Ответа он дожидаться не стал — лишь монументально кивнул, словно отсекая этим любые возможные пререкания. Снова загудела шарманка — впечатление такое, что звук не заунывный, а какой-то недужный, словно чахоточный гнусит. Повернувшись, Салытов покинул заведение. Чувство брезгливости не покидало даже после того, как он вышел на улицу. Он невольно ускорил шаг.
Семьдесят два, семьдесят три, семьдесят четыре, семьдесят пять…
Виргинский шел, считая свои шаги. Но сколько ни иди, а расстояния между собой и собственным своим унижением не изменишь. Оно вот оно, всегда с тобой, смотрит тебе прямо в лицо — в виде башмаков, полученных в дар от ненавистного дознавателя. Вот оно до чего дошло: принял подачку из рук этого злодея! Сам принял, своими руками, от эдакого исчадия. Как они тогда ночью к нему вломились, схватили, будто преступника, — разве такое забудешь! «Вот он, Виргинский». Иуды! И потом еще у этого главного иуды достает наглости уговаривать его добровольно остаться в тюрьме! Сатрапы!
«Дьявол, сущий дьявол», — выговаривал себе Виргинский. — «Подумать только, я чуть было не пошел у него на поводу».
До Виргинского дошло, что он уже не отслеживает количество шагов: считать и одновременно думать достаточно сложно. В том, что он считает, был определенный смысл. Если сосредоточиться на счете, не так неотступно думается об унижении. На чем он, кстати, остановился? Ладно, начнем наугад:
Восемьдесят шесть, восемьдесят семь, восемьдесят восемь…
Виргинский шагал вдоль замерзшего Екатерининского канала, в сторону Невского. Без причины в такой день на улице делать явно нечего: льдистый ветер хлещет в лицо, насквозь продувает пальтецо на рыбьем меху — и все это яростно, с пронизывающей силой. В одном месте канал шел на изгиб, вместе с ним к северу изгибалась и протоптанная в снегу тропа. Справа от канала надменно высился Имперский банк, всем своим видом словно заявляя: «Тебе к моим богатствам путь заказан». С другой стороны канала, по иронии судьбы, тянулось унылое здание сиротского приюта.

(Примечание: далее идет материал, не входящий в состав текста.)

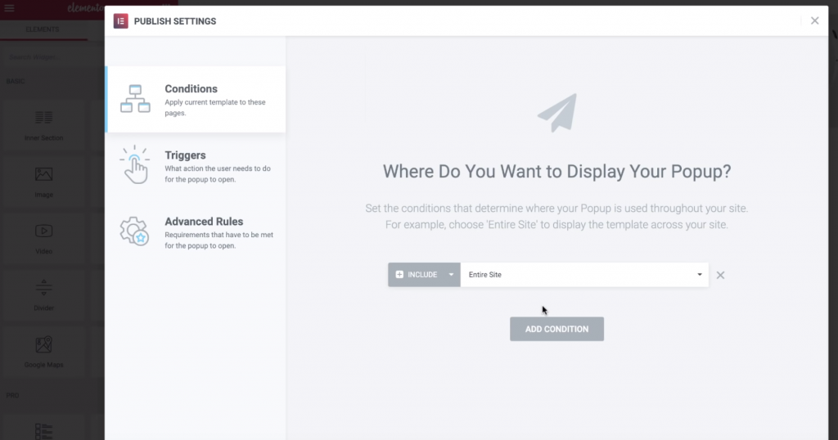The height and width of the screenshot is (440, 838).
Task: Open the Conditions tab
Action: 196,99
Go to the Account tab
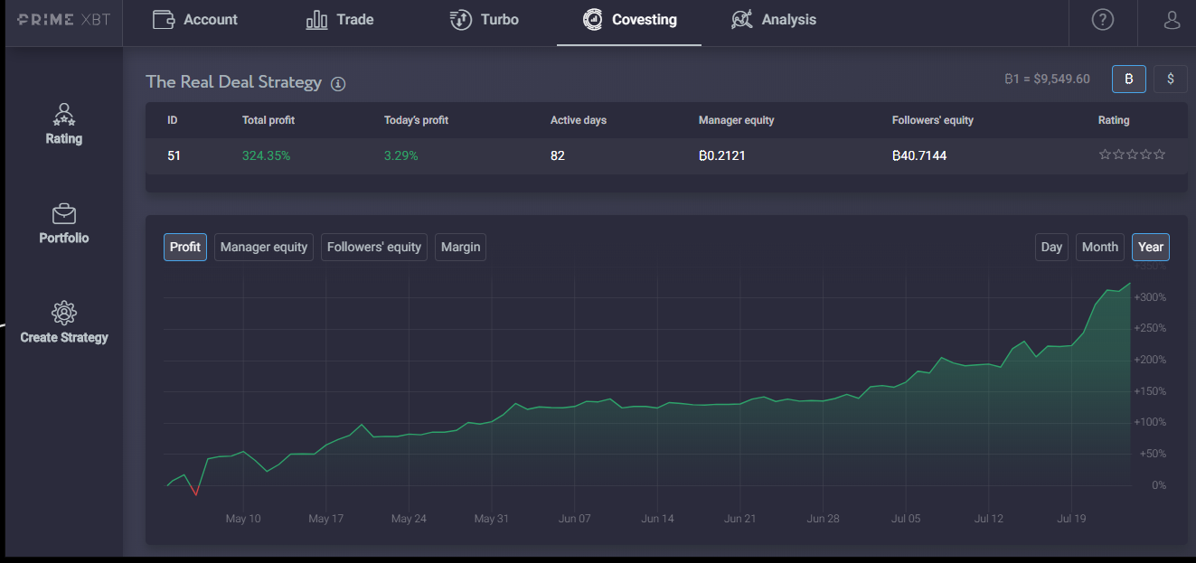Viewport: 1196px width, 563px height. [x=195, y=20]
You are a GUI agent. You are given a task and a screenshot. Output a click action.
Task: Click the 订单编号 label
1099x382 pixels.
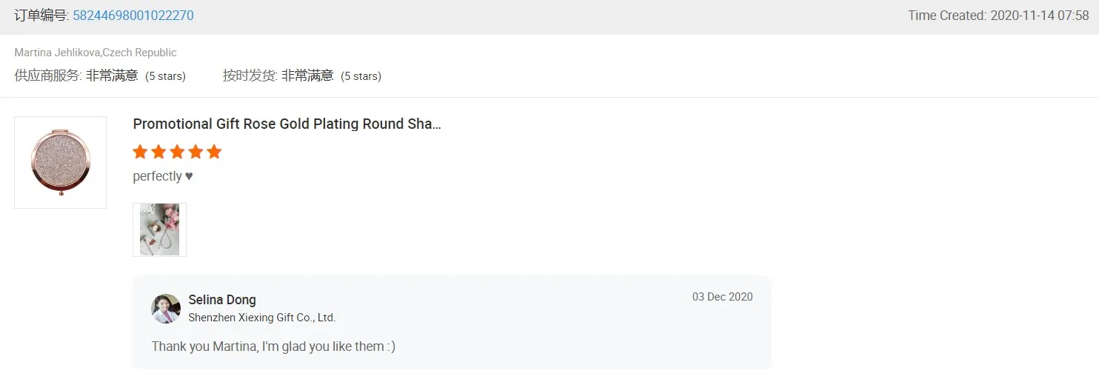click(41, 16)
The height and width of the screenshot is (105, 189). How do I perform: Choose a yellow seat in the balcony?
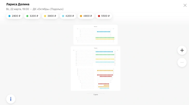104,39
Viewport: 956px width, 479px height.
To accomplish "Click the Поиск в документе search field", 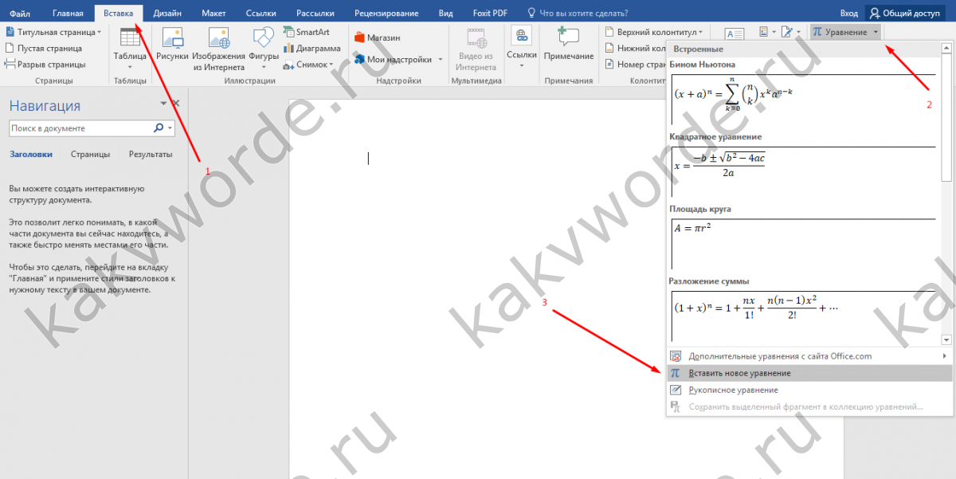I will point(80,128).
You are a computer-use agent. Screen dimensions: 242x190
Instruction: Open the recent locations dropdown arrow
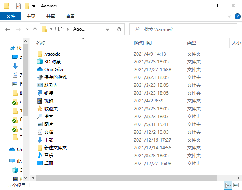tap(27, 29)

Виргинский остановился, невольно задумавшись над скрытым во всем этом смыслом. Вот он, слабый, неспособный от голода даже связно думать человек. И вместе с тем ему вдруг показалось невыразимо важным задуматься над тем, что значит стоять вот так, между державным банком и приютом для сирот.
В эту минуту мимо прошаркал бродяга — еще более опустившийся, чем он сам, в рванине, под которую для тепла подложены были солома и газеты. Нищий брел почти бесшумно, возникнув словно из ниоткуда. Таких неприкаянных бедолаг по Петербургу бродило множество. Все они казались на одно лицо — один загнется, другой его сменит. Избегая смотреть на нищего, Виргинский тем не менее остановил взгляд на его обуви — точнее, на расползающихся опорках, которые были когда-то валенками.